▶ _Written instruction a_: Decide whether each statement agrees with the review below, answering yes or no and quoting the review's deciding words: (i) Davide Silvioli curated the show Clearing; (ii) the exhibition closed on 6 November 2023; (iii) many of the exhibited works followed walks in the woods near Florence.
------------------------
Sue Kennington, Clearing, installation view, Curva Pura, photo Giorgio Benni, courtesy Curva Pura

REVEALING DARKNESS: The Shadow of Colour in the work of Sue Kennington 
Curva Pura has opened the season, presenting Clearing, a solo show by the English artist Sue Kennington, curated by Davide Silvioli.

by MATTEO DI CINTIO

The title of Sue Kennington’s new show made me wonder what I would find in the welcoming and dynamic space of Curva Pura gallery in Rome. (on show from 5 October to 6 November 2023); the English term Clearing resonated in me, in a superficial and somewhat naive way, as a clear (precisely!), as an explicit declaration of intent, of a technical-pictorial nature, aimed at clarification, brightness, the vivid and saturated use of color.
 
Looking at the work and discussing it in a vertiginous dialogue with the artist, interlaced with life experiences, impressions, technical digressions, and literary-philosophical references, I had to let the word Clearing penetrate, to arrive at a more complex meaning, to outline the slightly doubtful aspect inherent in its semantic reference. If, in fact, it is a process of unveiling, if the act of clearing proposed by the artist is directed towards a clarification of what is essential in the pictorial work, such a process involves journeying through darkness, into that which is overshadowed, eclipsed, and separated from the light. For Kennington, moving forward in the act of painting is like walking in a forest at dusk; it is no coincidence that it is she who tells me that many of the works on display in the exhibition were created following long tenebrous walks in the woods near Siena, an area that has been home to the artist for some time.
------------------------
▶ _Written instruction b_: Please render every line of the entries below as a JSON list of strings, one string per line, with blank lines and the pictures left out.
------------------------
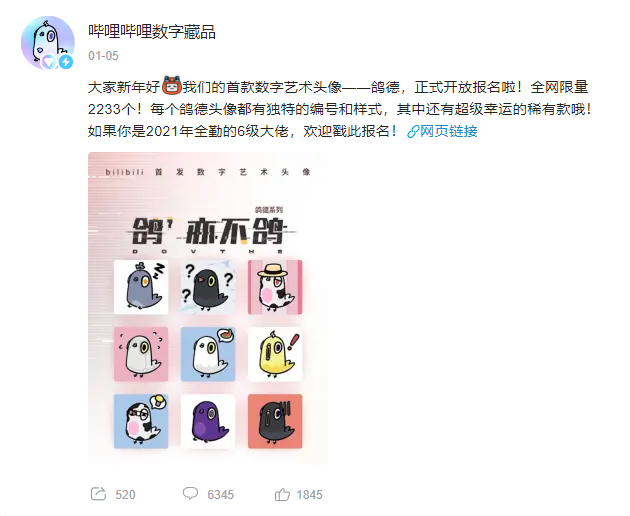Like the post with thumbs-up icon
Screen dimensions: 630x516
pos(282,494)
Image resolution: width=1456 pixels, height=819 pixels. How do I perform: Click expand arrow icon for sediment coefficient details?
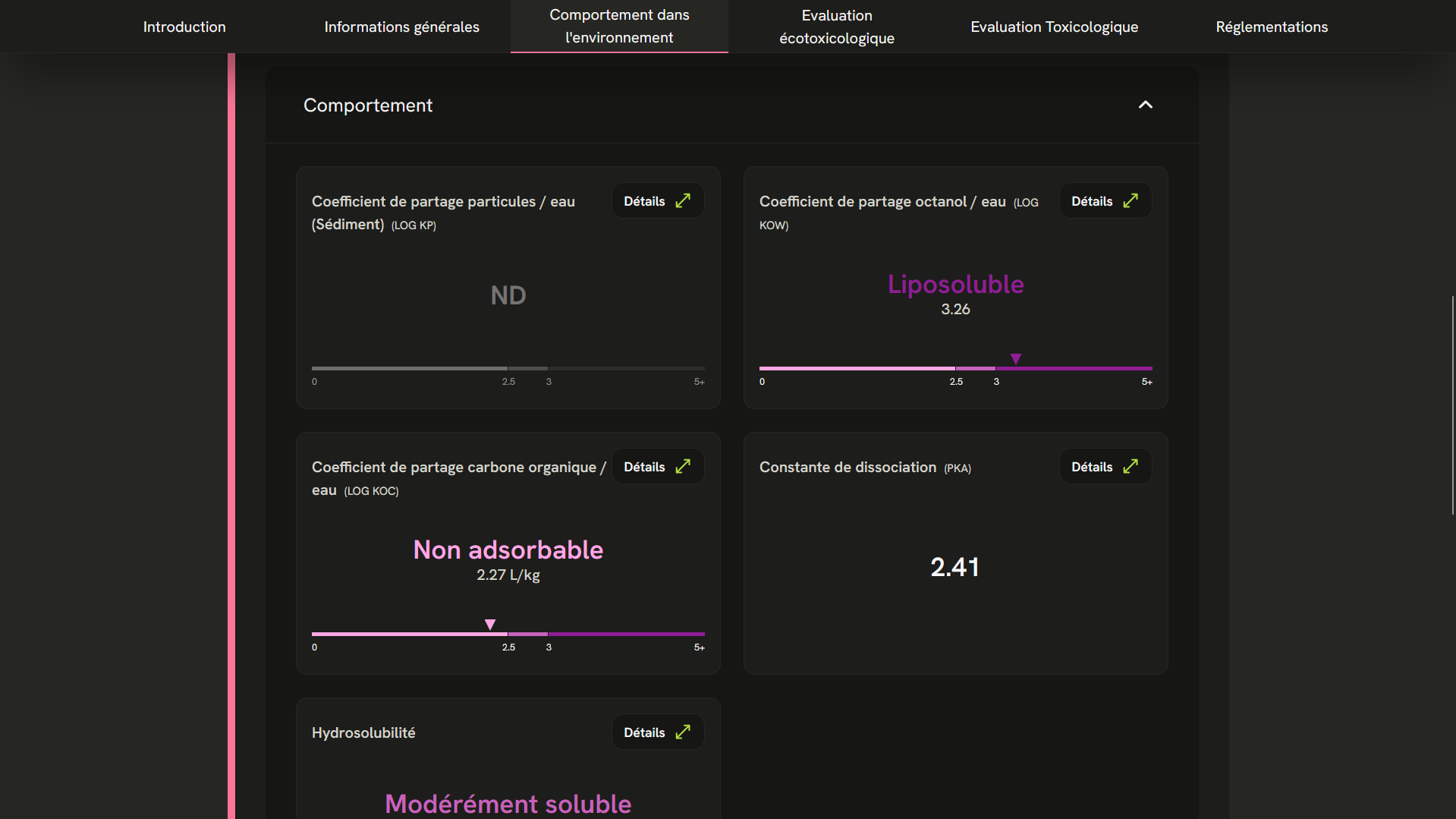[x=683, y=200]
------------------------
▶ _Full response a_:
(i) Yes: "curated by Davide Silvioli"
(ii) Yes: "on show from 5 October to 6 November 2023"
(iii) No: "in the woods near Siena"

▶ _Full response b_:
[
  "Like the post with thumbs-up icon",
  "Screen dimensions: 630x516",
  "pos(282,494)",
  "Image resolution: width=1456 pixels, height=819 pixels. How do I perform: Click expand arrow icon for sediment coefficient details?",
  "[x=683, y=200]"
]